***** EXTRACTED TEXT

Payroll taxes are taxes paid on wages or salaries that employees earn. Payroll taxes are paid by both employers and employees.
What’s the main difference between payroll taxes paid by employers vs. employees?
Even though payroll taxes are paid by both employers and employees, there’s one major difference. Taxes that employees pay is actually subtracted out of an employee’s gross pay, which lowers the net pay for that paycheck. (Here’s a quick refresher on the difference between gross pay and net pay.)
Payroll taxes paid by the employer, however, do not affect an employee’s net pay. So if you see “employer taxes” listed on a paycheck (like the sample below), those taxes don’t affect the employee’s final paycheck.
Here’s a full summary of the taxes employers pay, employees pay, and both pay:
Payroll taxes that both employers and employees pay
Both employers and employees pay FICA tax, which is Social Security and Medicare Taxes.
- Social Security tax
You and your employees contribute to it at a rate of 6.2 percent of your employees’ gross wages. This has a wage base of $127,200 in 2017, so if your employee makes over that amount in a year, the contributions will end once they hit that limit.

**********
***** DATA SECTION

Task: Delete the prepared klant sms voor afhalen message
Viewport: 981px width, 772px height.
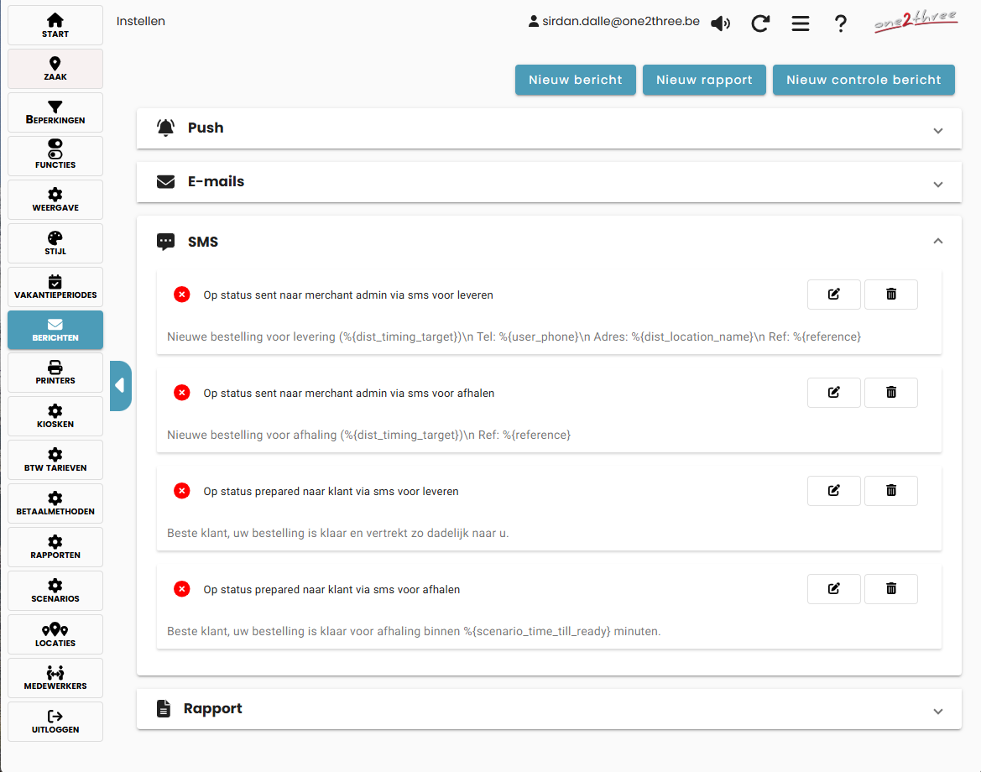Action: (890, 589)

**********
***** DATA SECTION

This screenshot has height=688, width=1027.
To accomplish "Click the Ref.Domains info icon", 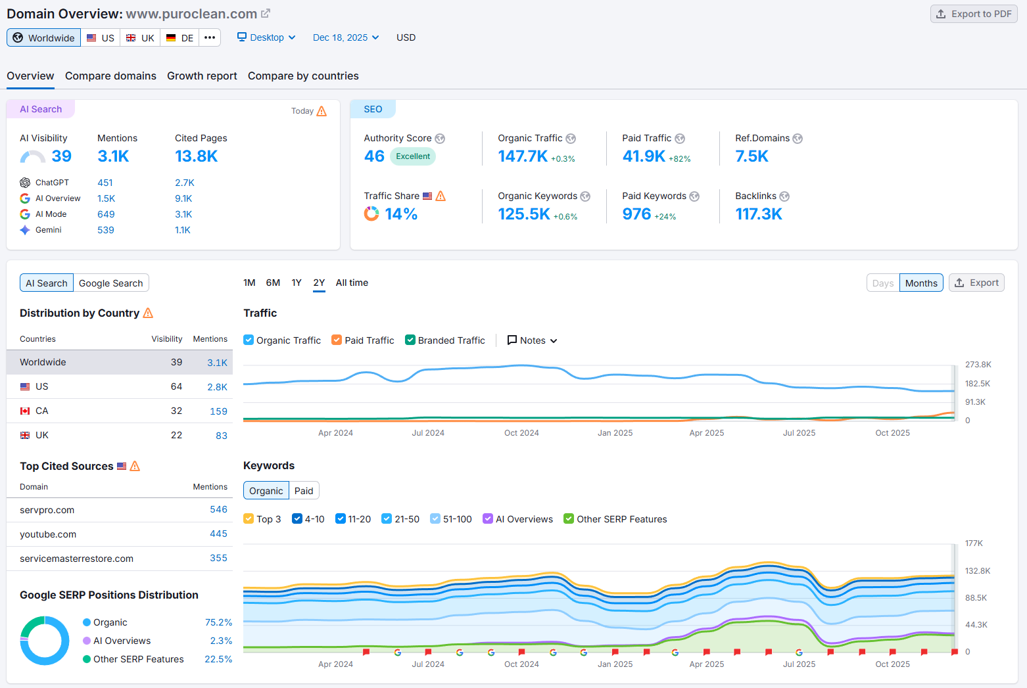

**********

[TASK 1]:
Answer these from the text on payroll taxes:
(a) Who pays payroll taxes?
(b) Which two taxes make up FICA tax?
(c) What is the Social Security wage base for 2017?
[TASK 2]: Rewrite the passage of the payroll taxes text between "Payroll taxes are taxes" and "and net pay.)", inclusive, renaming "gross pay" to "gross earnings".
[TASK 3]: Write what comes next in the text on payroll taxes, picking up after its final sentence.

[TASK ANSWER 1]:
(a) Both employers and employees.
(b) Social Security and Medicare taxes.
(c) $127,200.

[TASK ANSWER 2]:
Payroll taxes are taxes paid on wages or salaries that employees earn. Payroll taxes are paid by both employers and employees.
What’s the main difference between payroll taxes paid by employers vs. employees?
Even though payroll taxes are paid by both employers and employees, there’s one major difference. Taxes that employees pay is actually subtracted out of an employee’s gross earnings, which lowers the net pay for that paycheck. (Here’s a quick refresher on the difference between gross earnings and net pay.)

[TASK ANSWER 3]:
- Medicare tax
You and your employees contribute to it at a rate of 1.45 percent of their gross wages. People who make over $200,000 also contribute an additional 0.9 percent after they hit that limit.
Payroll taxes only employers have to pay
Here are the taxes only employers, not employees, pay when it comes to payroll:
- Federal unemployment taxes (FUTA)
The Federal Unemployment Tax Act, or FUTA for short, is there to provide a buffer for people who have recently lost their jobs. Employers have to pay 6 percent toward FUTA, and companies who pay their state unemployment taxes on time can receive a credit up to 5.4 percent towards their FUTA tax rate. After all is said and done, the FUTA tax rate equals 0.6 percent of all taxable wages — up to the first $7,000 earned for each employee. Current states subject to a FUTA credit reduction can be found at the US Department of Labor.
- State unemployment taxes
Just like FUTA, state unemployment insurance (SUI) taxes are paid by employers as a safety net for people who are looking for a new gig. Nearly every state has a different tax rate, which is usually determined by the type of business you have and your history with unemployment claims. Head over to the US Department of Labor’s state law website to learn more about your particular rate. If are you are based in Alaska, New Jersey, or Pennsylvania, you also withhold an employee contribution of SUI taxes.
- Any local taxes
There are also a grab bag of taxes out there that are based on the city, county, or municipality that you work in. Typically, most companies are only required to withhold taxes for counties where there’s a work location, like a cafe, office, or construction site.at the city, county, or municipality level that the employer is responsible for.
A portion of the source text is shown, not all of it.